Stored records
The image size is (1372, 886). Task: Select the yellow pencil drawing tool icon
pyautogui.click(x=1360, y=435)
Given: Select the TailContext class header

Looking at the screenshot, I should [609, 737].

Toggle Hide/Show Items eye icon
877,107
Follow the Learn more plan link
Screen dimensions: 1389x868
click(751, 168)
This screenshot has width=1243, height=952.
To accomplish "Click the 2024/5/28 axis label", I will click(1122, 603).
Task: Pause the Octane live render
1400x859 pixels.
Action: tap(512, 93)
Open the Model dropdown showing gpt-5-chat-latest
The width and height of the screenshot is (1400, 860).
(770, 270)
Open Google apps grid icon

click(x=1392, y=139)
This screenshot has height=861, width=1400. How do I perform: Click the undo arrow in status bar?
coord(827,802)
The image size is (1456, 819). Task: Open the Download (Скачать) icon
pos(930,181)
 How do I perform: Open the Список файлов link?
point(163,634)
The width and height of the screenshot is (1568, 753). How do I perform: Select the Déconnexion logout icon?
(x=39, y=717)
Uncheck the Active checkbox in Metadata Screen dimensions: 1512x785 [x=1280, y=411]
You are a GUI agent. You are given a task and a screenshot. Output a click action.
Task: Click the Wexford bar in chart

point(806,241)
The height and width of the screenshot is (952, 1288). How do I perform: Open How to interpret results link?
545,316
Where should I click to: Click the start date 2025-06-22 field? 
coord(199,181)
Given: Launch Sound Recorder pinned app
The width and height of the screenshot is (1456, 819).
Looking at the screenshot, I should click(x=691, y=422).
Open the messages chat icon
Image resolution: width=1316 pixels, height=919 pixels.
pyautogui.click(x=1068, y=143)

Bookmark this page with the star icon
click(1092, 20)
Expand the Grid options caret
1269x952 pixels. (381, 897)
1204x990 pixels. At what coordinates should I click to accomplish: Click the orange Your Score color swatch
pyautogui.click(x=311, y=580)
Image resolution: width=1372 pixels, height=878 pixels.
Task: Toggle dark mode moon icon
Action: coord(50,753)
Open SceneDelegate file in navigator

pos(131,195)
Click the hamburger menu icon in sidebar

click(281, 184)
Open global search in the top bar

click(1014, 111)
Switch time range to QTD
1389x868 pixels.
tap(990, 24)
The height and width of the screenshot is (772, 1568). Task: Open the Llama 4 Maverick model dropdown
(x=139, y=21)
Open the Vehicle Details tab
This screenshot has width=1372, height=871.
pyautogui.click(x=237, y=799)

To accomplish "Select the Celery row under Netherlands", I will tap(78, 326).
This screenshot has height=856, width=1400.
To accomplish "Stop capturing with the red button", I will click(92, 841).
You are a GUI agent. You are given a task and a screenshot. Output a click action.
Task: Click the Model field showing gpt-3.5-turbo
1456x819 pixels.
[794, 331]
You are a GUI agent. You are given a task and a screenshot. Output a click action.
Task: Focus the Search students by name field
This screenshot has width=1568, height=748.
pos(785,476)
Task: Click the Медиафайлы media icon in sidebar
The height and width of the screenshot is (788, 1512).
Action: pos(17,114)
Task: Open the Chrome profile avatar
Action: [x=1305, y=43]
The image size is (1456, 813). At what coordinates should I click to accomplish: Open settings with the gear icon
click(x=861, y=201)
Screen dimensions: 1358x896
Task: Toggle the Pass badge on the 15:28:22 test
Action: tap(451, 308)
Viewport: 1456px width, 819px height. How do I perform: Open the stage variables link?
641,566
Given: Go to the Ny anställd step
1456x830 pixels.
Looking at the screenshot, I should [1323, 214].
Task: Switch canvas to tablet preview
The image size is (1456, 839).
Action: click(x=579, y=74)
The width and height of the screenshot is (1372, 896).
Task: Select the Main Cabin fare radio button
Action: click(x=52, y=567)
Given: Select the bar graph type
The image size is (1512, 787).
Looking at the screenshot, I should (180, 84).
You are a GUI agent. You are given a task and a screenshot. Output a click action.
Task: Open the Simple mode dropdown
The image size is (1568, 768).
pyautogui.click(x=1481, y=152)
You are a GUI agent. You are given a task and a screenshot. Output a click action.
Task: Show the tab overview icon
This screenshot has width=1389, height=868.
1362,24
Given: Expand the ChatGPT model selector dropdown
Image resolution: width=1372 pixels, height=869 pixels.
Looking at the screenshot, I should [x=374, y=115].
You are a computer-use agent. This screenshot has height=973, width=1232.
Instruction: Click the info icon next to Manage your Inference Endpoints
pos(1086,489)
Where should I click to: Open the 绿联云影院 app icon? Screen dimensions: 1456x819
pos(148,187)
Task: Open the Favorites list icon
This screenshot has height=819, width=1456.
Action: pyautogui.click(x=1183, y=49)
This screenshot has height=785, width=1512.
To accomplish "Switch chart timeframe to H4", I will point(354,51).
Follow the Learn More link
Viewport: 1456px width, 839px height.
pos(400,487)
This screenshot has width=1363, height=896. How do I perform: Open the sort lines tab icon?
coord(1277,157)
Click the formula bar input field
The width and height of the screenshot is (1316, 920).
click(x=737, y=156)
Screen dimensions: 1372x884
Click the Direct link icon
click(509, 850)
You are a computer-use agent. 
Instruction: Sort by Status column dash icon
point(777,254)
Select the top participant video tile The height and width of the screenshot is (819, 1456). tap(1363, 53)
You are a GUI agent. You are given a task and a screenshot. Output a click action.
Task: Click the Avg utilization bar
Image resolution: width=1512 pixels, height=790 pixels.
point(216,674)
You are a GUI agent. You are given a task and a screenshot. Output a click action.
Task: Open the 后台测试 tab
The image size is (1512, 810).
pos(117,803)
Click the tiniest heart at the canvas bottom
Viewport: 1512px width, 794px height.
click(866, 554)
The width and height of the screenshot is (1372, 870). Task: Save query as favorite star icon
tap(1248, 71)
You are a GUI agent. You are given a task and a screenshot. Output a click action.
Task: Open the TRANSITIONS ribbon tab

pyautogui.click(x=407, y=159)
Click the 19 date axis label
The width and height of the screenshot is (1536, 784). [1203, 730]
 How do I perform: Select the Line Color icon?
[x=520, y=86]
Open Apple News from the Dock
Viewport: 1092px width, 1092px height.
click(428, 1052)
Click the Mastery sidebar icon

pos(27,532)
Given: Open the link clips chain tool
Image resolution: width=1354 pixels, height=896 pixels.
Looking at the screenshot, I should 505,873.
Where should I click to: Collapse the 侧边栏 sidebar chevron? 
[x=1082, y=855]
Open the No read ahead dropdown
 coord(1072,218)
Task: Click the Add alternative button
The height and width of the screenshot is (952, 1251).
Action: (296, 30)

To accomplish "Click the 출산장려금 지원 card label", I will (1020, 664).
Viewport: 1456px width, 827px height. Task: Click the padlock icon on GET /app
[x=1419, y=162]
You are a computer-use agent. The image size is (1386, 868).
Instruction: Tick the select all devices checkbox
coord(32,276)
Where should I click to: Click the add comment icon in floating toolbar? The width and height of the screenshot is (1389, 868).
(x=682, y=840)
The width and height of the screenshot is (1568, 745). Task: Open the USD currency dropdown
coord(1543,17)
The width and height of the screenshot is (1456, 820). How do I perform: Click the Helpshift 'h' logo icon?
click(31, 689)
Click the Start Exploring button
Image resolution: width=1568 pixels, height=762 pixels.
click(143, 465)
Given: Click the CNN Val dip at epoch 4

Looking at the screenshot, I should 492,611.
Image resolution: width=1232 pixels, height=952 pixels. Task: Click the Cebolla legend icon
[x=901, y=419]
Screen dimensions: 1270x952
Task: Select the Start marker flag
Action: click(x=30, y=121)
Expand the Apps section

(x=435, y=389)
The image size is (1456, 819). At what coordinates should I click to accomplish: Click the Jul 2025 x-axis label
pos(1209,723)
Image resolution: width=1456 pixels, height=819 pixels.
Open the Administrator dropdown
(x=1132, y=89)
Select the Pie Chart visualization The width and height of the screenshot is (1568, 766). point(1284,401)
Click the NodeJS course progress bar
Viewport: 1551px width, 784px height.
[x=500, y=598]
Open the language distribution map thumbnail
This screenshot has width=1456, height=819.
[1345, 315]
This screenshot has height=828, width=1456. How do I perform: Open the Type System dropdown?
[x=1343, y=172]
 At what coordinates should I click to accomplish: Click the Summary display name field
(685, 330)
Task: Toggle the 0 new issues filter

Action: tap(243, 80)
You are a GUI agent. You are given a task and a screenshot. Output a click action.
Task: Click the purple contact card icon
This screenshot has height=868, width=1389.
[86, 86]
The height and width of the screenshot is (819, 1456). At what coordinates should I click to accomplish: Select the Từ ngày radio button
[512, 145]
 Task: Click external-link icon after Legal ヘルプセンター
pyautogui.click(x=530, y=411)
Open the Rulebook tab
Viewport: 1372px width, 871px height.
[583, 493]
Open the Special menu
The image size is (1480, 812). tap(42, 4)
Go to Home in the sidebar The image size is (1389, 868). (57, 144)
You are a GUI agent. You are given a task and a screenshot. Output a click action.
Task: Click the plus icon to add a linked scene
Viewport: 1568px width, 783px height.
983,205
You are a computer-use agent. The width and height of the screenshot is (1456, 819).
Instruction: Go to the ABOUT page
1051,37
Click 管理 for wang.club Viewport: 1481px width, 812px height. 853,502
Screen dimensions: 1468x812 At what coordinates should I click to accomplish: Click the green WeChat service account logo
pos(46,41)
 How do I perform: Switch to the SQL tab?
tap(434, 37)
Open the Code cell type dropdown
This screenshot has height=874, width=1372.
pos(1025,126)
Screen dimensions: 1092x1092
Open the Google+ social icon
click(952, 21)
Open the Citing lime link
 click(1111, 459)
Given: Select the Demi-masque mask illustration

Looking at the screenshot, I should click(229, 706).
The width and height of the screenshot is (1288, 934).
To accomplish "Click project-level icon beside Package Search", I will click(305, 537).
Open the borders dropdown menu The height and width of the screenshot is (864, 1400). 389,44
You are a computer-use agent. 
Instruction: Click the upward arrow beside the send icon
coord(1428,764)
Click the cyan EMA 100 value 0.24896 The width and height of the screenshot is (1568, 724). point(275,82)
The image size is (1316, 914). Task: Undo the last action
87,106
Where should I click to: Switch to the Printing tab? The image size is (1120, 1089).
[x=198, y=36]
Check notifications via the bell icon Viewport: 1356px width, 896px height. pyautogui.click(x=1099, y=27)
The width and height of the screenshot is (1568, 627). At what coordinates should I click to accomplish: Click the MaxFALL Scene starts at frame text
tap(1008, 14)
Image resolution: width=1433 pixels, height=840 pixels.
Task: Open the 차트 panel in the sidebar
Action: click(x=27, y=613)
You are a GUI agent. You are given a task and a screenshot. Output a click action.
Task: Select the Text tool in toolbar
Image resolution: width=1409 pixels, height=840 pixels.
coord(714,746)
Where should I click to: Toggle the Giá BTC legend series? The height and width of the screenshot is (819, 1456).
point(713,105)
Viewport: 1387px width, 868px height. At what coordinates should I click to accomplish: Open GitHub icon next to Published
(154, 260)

Action item: Lines containing the word "showing" are to be tallied across the entries above; give only the resulting count.

Solved exercise: 2